In the end, the whole querying process is fraught. More than one agent describes selecting new authors as being like dating and courtship. Still, it is a business relationship, and your letter should be professional and feel warm, directed, and personalized. Authors are encouraged to “Google stalk” prospective agents before pitching them, though too much familiarity or personalization is as apt to get your query letter bricked as is too much rote professionalism. Even when working for American and European companies, I only rarely think in English, despite that being my first language. My thoughts stay anchored in Saamakatongo, branching variously into Dutch, French, Sranan, Kreyol, English, and a smattering of Aucan and Portuguese depending on the type of thought. I have no doubt that I’m making errors of etiquette left and right, errors of commission and omission. I wrote several queries (and follow-up emails) while mourning the death of a friend, and only later realized the extent to which my thoughts about the world on that day seeped quietly into the edges of the things I said about my manuscript.

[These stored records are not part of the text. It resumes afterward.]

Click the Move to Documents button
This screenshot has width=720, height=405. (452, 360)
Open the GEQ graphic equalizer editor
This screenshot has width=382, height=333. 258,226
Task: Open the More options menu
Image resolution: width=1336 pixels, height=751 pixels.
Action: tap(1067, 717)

Literary query letters have become such a unique artform in and of themselves that debut authors are encouraged to have their standard letters workshopped by a professional or even ghostwritten (people offer these services freely or for a fee). It is said that, for ultimately successful authors, their first batch of rejections teaches them to craft better query letters — after all, these rejections aren’t based on a review of the manuscript, but on the request for an invitation to review it. For a while, I made edits to my manuscript based on any personalized rejections, but I stopped after receiving two such rejections in a single day: one said that my book sounded too literary and experimental, and the other that it sounded too commercial and formulaic. My very first rejection was from the assistant to a prestigious literary agent. It was two lines long and contained three typos. I had to go back to my own query letter to see if she was making fun of me (she wasn’t, but I’d be lying if I claimed never to have sent a query with an error in it).

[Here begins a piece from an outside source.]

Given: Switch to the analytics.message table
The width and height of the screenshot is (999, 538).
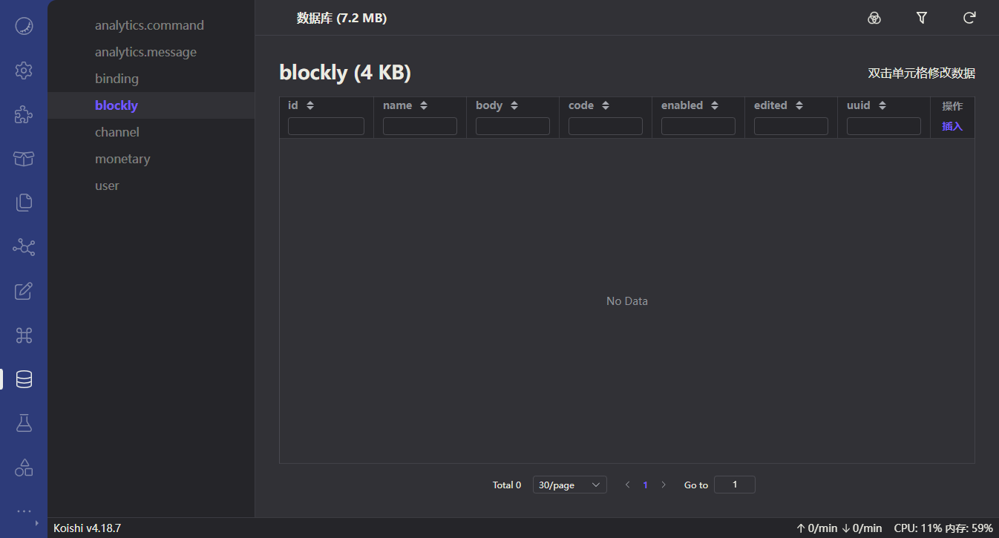Looking at the screenshot, I should (145, 51).
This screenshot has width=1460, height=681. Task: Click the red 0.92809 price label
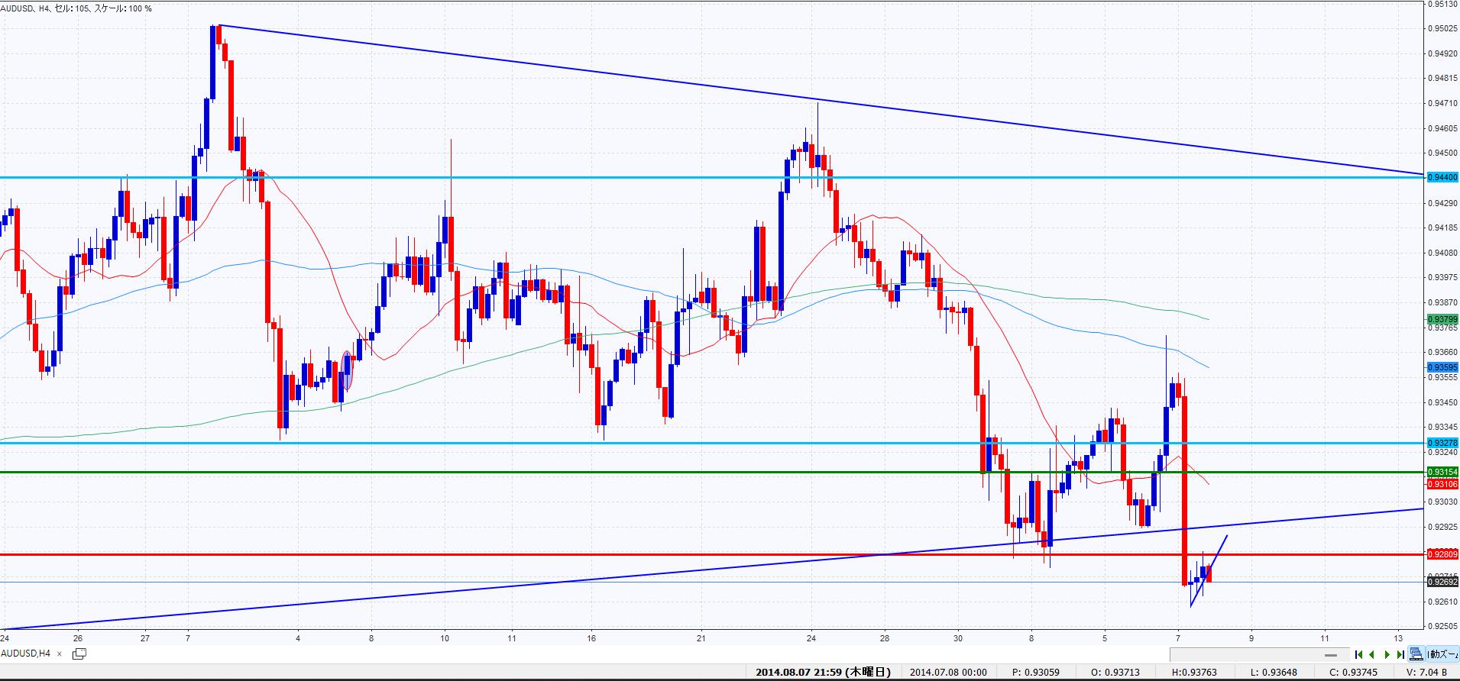(1442, 554)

The main alternatives to belletristic querying (either paying tens of thousands of dollars or getting an equivalent scholarship to an American graduate program that helps you edit your manuscript and network in the publishing field, or networking at writers’ workshops not held in Suriname), are not quite open to me. It’s all a daunting prospect. I can only hope that I can put in enough emotional labor to make agents think I’m personable and knowledgeable about them, well-versed in comps, and unfazed by a 2021 that seems to be easy for no one. May my faults not loom too large in anyone’s eyes. It’s not like their end of the job is easy: they get scores of these letters each and every week, and are in the unenviable position of being forced to judge authors and books based on their cover letters.